Part 1, Chapters 8-13 Analysis

Instead of continuing to introduce an array of new characters, the second half of Part 1 develops the foundations previously established in Chapters 1-7. Characters like Houdini, Tateh, Evelyn, and Emma Goldman take center stage as Doctorow develops his novel’s themes and dramatic intention. These chapters of Ragtime deepen the novel’s historical involvement, pulling inspiration from genuine documents in its chapters involving Emma Goldman and furthering the novel’s historic, political, and social elements. Chapters 8 -13 establish the novel’s thematic weight through historic interaction and character development. Whereas the first half of Part 1 established the structure of his dramatic world, here, E.L. Doctorow expands his dramatic meaning.

The historical and political dimensions of Chapters 8-13 are found most notably through the character of Emma Goldman. Much of Goldman’s dialogue in Chapters 8 and 11 are derived from actual historical moments and documents. Emma’s backstory concerning her relationship with Alexander Berkman is historically correct. Goldman’s speech in Chapter 8, along with her comments to Evelyn Nesbit, likely allude to two of Emma’s famous essays: “Marriage and Love” (1910) and, to a lesser extent, “The White Slave Traffic” (1910). Both sources explore gender relations and women’s systemic exploitation. In the essays, Emma likens prostitution to marriage, the same analogy that causes Ragtime’s fictionalized Emma to be booed during her speech. In her 1910 “Marriage and Love” essay, Goldman opined:

The institution of marriage makes a parasite of woman, an absolute dependent. It […] annihilates her social consciousness, paralyzes her imagination, and [is] a travesty on human character (Goldman, Emma. Anarchy and the Sex Question: Essays on Women and Emancipation, 1896-1926. PM Press, 2016. 64).

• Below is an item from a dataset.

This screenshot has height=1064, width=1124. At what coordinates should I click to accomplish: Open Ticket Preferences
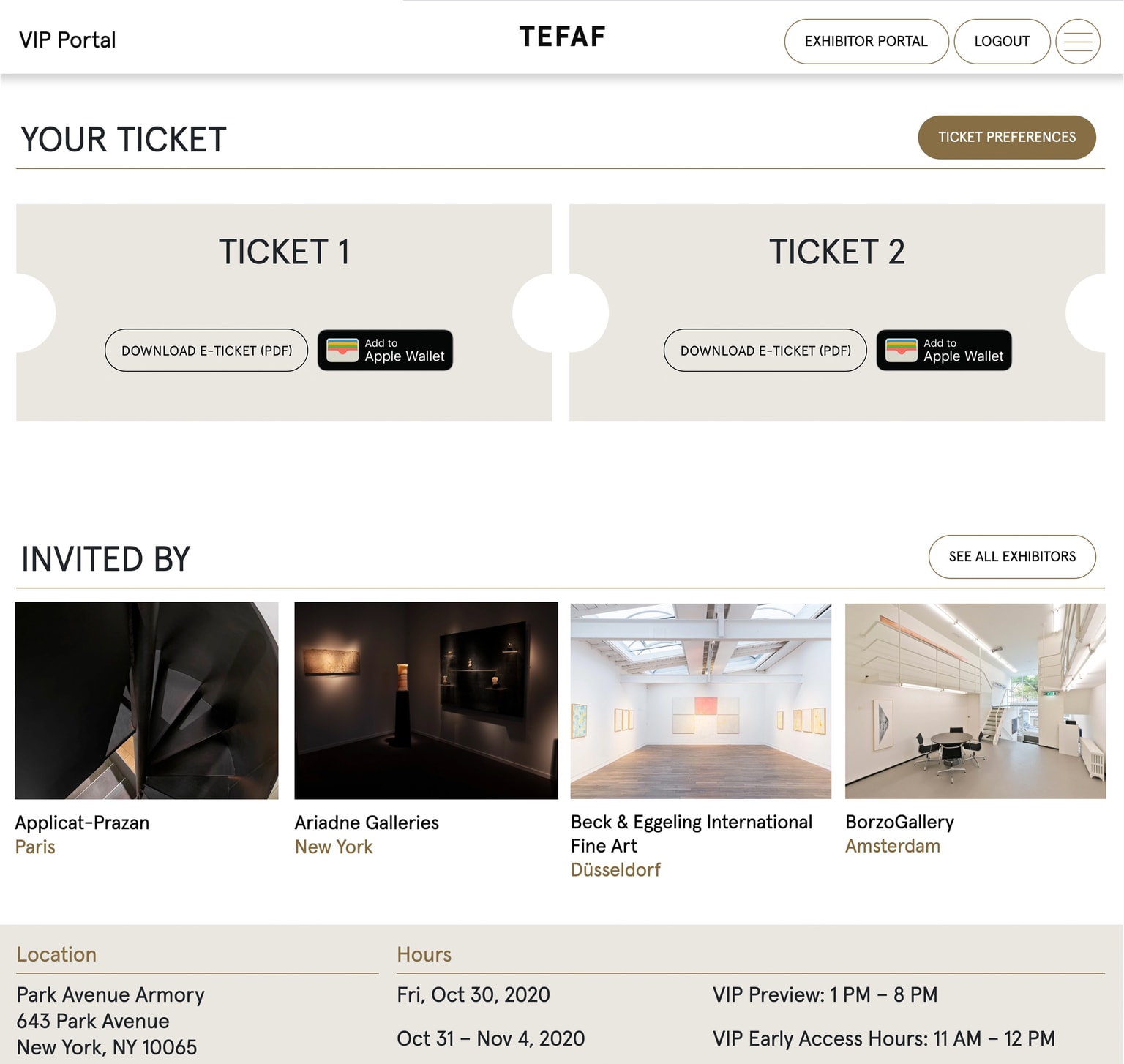1006,137
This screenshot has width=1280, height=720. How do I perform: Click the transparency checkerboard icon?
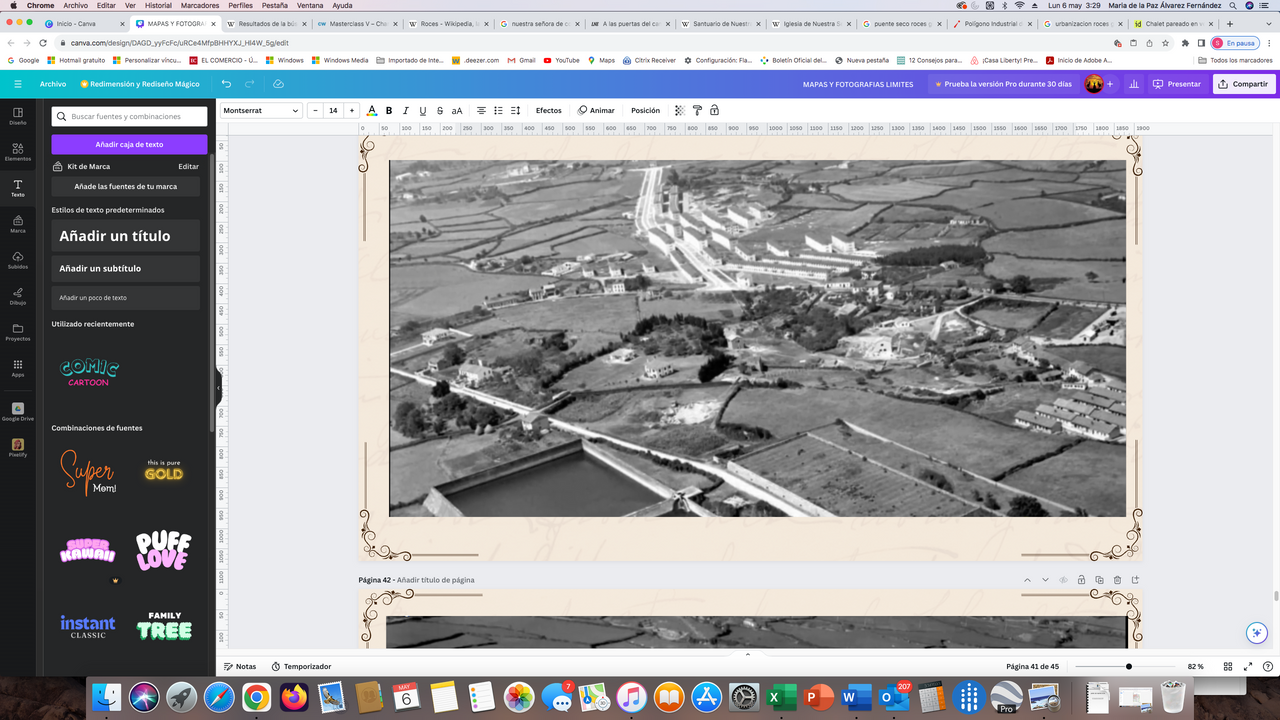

This quote from a historical source mirrors the exact criticism Emma levels against Evelyn, in which she lambasts Evelyn for being nothing more than a “clever prostitute,” “a creature of capitalism, the ethics of which are so totally corrupt and hypocritical that your beauty is no more than the beauty of gold, which is to say false and cold and useless” (57). While Doctorow doesn’t quote Goldman directly, he captures her essential ideology. He channels it to build his fictional characters and themes—most especially, that of Navigating Sex, Love, and Freedom, of which Evelyn and Emma are at the core. Doctorow puts the historical figures of Emma, a female radical, and Evelyn, a prominent model, in conversation with one another. He highlights the many demands, expectations, and routes of oppression that women suffered in early 20th-century America.

As for the real-life Evelyn and Emma, it is unclear how well the two women knew each other, but they at least knew of each other. In 1906, Evelyn took some of the money she received from Harry K. Thaw to testify in his defense during his trial. She donated it to Emma, who gave the money to her colleague John Reed of the American Communist Party. Doctorow takes the lives of these two women and pushes their relationship to an unlikely level of friendship to communicate specific thematic meaning. In this way, the characters of Evelyn Nesbit and Emma Goldman embody how Ragtime fuses drama and history for a specific artistic function.